The issue isn’t so much sectarian, though, and isn’t a Jewish-Muslim one for Iranians either. It is more a David and Goliath one – Iranian sympathy for a downtrodden and oppressed people, in their view, as opposed to a vastly militarily and technologically superior nation, Israel. No one should underestimate the antipathy Iranians have for the Israeli government, but yes, Iranians and Israelis are in many ways natural allies, and can in fact be in the future, in my opinion, once there is a settlement of the Palestinian issue. I think Egypt has shown that there isn’t much of a long-term advantage to being allied with a government but not a people. In Iran the opposite is probably true, so the short term prospects are bad, but long term they are much more promising.

Your cousin is former Iranian president Mohammad Khatami, who goes to great lengths to promote dialogue among cultures. Is there any chance we may host him in Jerusalem for a chat with President Shimon Peres, for example?

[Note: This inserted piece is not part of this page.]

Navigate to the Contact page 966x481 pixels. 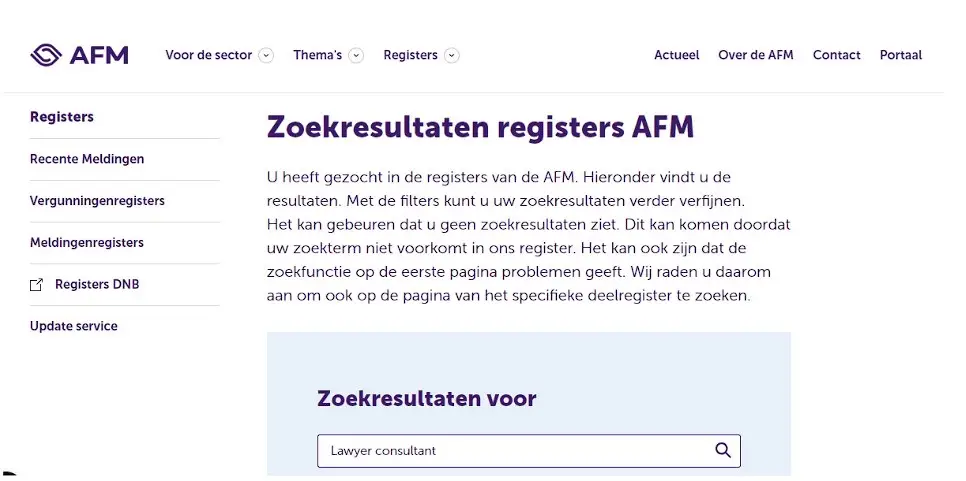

No, certainly not! No. By the way, Khatami is related to me by marriage, not by blood. No Iranian politician or even citizen with a public profile could ever visit Israel – not unless peace breaks out between the Palestinians and Israel. Khatami was accused in the conservative Iranian media, when he was in office, of saying hello to Moshe Katsav at the Pope’s funeral – and that caused quite a fuss, even though he denied it.

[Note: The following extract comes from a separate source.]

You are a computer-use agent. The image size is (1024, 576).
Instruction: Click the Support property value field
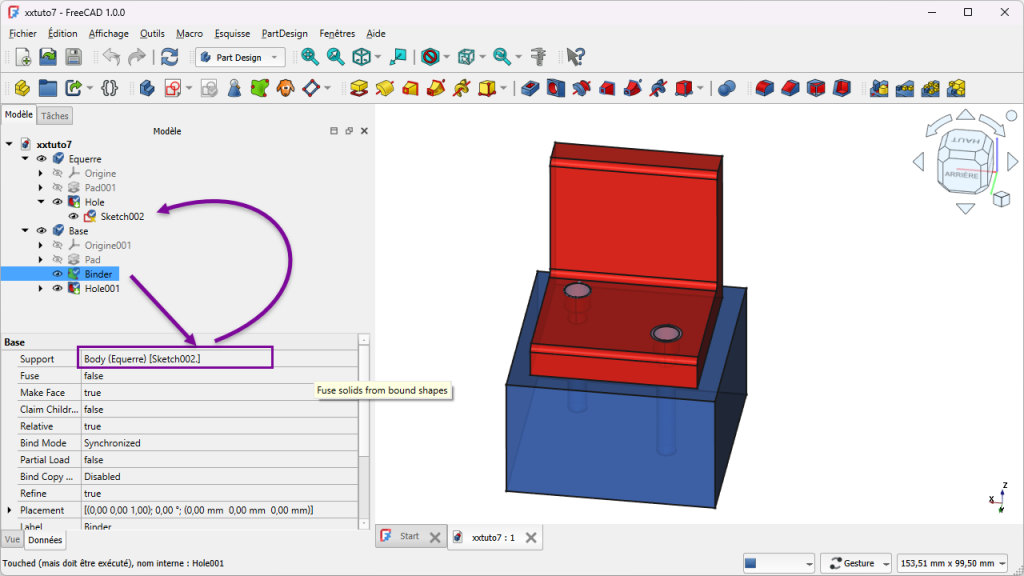pyautogui.click(x=175, y=358)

So not only would he not be able to travel to Jerusalem, he wouldn’t share a stage with any Israeli official anywhere. Now, it should be pointed out that all Iranian officials, from the presidents up to the Supreme Leader, have publicly said that whatever the Palestinians agree to with Israel, they would abide by also. Which means, presumably, that if there is a treaty that results in a Palestinian state and there is peace between Israel and Palestine, then Iran might well find a way to have relations with both entities. Wouldn’t that be something?

One man who is positioning himself to challenge Prime Minister Netanyahu in the next election is former chief of staff and defense minister Shaul Mofaz, who was born in Iran, and whose parents were from Isfahan. Could he be someone Iranians might want to get to know?

There’s always been some curiosity on the part of Iranians about Israelis with an Iranian background who have become famous or powerful. I’m sure Iranians will be interested, but unless Mr. Mofaz tones down the anti-Iranian rhetoric, basically the threat of war, his being Iranian won’t help much in the Iranian view of Israel.

Finally, many Jews leave Iran and come settle in Israel. I hear the Jewish community in Iran saying quite reassuringly that life in Iran is good. But those emigrants say they come to find greener pastures, and live without fear of an oppressive regime. How would you characterize Jewish life in Iran?

Some Jews in Iran feel much like some of their Muslim and Christian compatriots do – that the regime is oppressive and perhaps they can have a better life abroad. For Jews, having Israel to go to is an alternative, to be sure, whereas Muslims and Christians have to find a country that will host them.

But that said, there are many Jews who choose to continue to live in their homeland, Iran, where they are most comfortable despite the shortcomings of the regime – again, much like their Muslim compatriots. Since there isn’t widespread anti-Semitism, at least not of the threatening sort, and since the government is at pains to show its tolerance of all the Abrahamic faiths, I’d say that Jewish life in Iran is challenging, yes, but not as harsh as many might imagine.

It’s telling that many Iranian Jews who live inside Iran travel abroad often enough that they certainly could take advantage of emigrating, and yet they return to Iran. As a non-Jew, I’m not the best person to judge what life is like for an Iranian Jew – I can only describe what I see and hear – but the Jews I’ve met in Iran haven’t seemed as concerned with living under an Islamic regime as one might think they would be.

Perhaps it’s the millennia old roots that Jews have in Iran. Perhaps it’s the fact that Jews have always seemed to have been able to prosper in Iran, own property, businesses, practice their faith, and generally be a part of society, unlike in some Arab countries. But there is a strong Iranian identity that I’ve sensed among Iranian Jews that makes them as nationalistic and prideful as any other Iranian.